> **Problem requirements**: Copy all of the following items verbatim, line for line.

Data extracted from a collection:
--- Start ---

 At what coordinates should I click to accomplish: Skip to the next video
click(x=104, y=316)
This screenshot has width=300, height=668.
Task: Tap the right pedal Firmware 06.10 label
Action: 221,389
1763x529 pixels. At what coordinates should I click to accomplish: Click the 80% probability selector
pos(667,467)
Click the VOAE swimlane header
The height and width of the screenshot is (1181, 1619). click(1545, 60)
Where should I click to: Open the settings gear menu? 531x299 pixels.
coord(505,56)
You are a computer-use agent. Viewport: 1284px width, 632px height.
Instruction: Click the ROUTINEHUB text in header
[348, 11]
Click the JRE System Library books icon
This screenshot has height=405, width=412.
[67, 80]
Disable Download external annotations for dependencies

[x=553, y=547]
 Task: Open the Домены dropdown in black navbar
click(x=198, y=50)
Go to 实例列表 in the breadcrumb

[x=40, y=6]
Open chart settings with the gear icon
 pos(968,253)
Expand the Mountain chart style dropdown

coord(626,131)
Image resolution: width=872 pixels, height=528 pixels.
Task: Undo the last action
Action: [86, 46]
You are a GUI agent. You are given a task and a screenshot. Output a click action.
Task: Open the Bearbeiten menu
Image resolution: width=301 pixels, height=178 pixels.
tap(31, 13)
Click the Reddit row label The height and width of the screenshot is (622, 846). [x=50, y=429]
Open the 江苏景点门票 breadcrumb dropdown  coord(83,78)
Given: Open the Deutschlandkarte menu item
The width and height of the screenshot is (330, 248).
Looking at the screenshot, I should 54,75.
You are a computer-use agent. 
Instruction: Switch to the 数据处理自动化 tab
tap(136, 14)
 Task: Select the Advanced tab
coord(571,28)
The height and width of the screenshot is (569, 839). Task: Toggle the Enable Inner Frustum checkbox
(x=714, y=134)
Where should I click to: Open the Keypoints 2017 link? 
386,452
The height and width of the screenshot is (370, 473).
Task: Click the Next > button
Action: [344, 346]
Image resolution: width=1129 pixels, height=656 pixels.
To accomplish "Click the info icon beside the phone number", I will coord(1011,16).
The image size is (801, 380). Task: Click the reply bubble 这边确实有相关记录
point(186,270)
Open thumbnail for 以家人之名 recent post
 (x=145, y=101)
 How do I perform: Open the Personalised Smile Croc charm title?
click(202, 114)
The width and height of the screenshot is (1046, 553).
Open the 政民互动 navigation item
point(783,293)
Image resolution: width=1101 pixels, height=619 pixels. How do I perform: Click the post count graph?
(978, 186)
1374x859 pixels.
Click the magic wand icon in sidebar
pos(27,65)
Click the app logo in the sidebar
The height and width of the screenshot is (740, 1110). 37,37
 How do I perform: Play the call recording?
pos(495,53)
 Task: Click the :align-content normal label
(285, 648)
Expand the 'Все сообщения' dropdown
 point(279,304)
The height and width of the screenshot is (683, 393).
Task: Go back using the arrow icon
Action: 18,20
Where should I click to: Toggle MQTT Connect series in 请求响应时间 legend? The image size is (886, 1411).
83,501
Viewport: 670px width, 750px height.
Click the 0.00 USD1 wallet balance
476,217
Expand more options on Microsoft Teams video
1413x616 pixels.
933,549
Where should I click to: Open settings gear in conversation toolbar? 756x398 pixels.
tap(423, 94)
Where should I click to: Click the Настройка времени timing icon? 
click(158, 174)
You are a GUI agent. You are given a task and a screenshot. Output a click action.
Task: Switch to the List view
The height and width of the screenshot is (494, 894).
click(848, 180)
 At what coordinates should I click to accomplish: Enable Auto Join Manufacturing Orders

--- End ---

> **Output**:
 At what coordinates should I click to accomplish: Skip to the next video
click(x=104, y=316)
This screenshot has width=300, height=668.
Task: Tap the right pedal Firmware 06.10 label
Action: 221,389
1763x529 pixels. At what coordinates should I click to accomplish: Click the 80% probability selector
pos(667,467)
Click the VOAE swimlane header
The height and width of the screenshot is (1181, 1619). click(1545, 60)
Where should I click to: Open the settings gear menu? 531x299 pixels.
coord(505,56)
You are a computer-use agent. Viewport: 1284px width, 632px height.
Instruction: Click the ROUTINEHUB text in header
[348, 11]
Click the JRE System Library books icon
This screenshot has height=405, width=412.
[67, 80]
Disable Download external annotations for dependencies

[x=553, y=547]
 Task: Open the Домены dropdown in black navbar
click(x=198, y=50)
Go to 实例列表 in the breadcrumb

[x=40, y=6]
Open chart settings with the gear icon
 pos(968,253)
Expand the Mountain chart style dropdown

coord(626,131)
Image resolution: width=872 pixels, height=528 pixels.
Task: Undo the last action
Action: [86, 46]
You are a GUI agent. You are given a task and a screenshot. Output a click action.
Task: Open the Bearbeiten menu
Image resolution: width=301 pixels, height=178 pixels.
tap(31, 13)
Click the Reddit row label The height and width of the screenshot is (622, 846). [x=50, y=429]
Open the 江苏景点门票 breadcrumb dropdown  coord(83,78)
Given: Open the Deutschlandkarte menu item
The width and height of the screenshot is (330, 248).
Looking at the screenshot, I should 54,75.
You are a computer-use agent. 
Instruction: Switch to the 数据处理自动化 tab
tap(136, 14)
 Task: Select the Advanced tab
coord(571,28)
The height and width of the screenshot is (569, 839). Task: Toggle the Enable Inner Frustum checkbox
(x=714, y=134)
Where should I click to: Open the Keypoints 2017 link? 
386,452
The height and width of the screenshot is (370, 473).
Task: Click the Next > button
Action: [344, 346]
Image resolution: width=1129 pixels, height=656 pixels.
To accomplish "Click the info icon beside the phone number", I will coord(1011,16).
The image size is (801, 380). Task: Click the reply bubble 这边确实有相关记录
point(186,270)
Open thumbnail for 以家人之名 recent post
 (x=145, y=101)
 How do I perform: Open the Personalised Smile Croc charm title?
click(202, 114)
The width and height of the screenshot is (1046, 553).
Open the 政民互动 navigation item
point(783,293)
Image resolution: width=1101 pixels, height=619 pixels. How do I perform: Click the post count graph?
(978, 186)
1374x859 pixels.
Click the magic wand icon in sidebar
pos(27,65)
Click the app logo in the sidebar
The height and width of the screenshot is (740, 1110). 37,37
 How do I perform: Play the call recording?
pos(495,53)
 Task: Click the :align-content normal label
(285, 648)
Expand the 'Все сообщения' dropdown
 point(279,304)
The height and width of the screenshot is (683, 393).
Task: Go back using the arrow icon
Action: 18,20
Where should I click to: Toggle MQTT Connect series in 请求响应时间 legend? The image size is (886, 1411).
83,501
Viewport: 670px width, 750px height.
Click the 0.00 USD1 wallet balance
476,217
Expand more options on Microsoft Teams video
1413x616 pixels.
933,549
Where should I click to: Open settings gear in conversation toolbar? 756x398 pixels.
tap(423, 94)
Where should I click to: Click the Настройка времени timing icon? 
click(158, 174)
You are a GUI agent. You are given a task and a screenshot. Output a click action.
Task: Switch to the List view
The height and width of the screenshot is (494, 894).
click(848, 180)
 At what coordinates should I click to accomplish: Enable Auto Join Manufacturing Orders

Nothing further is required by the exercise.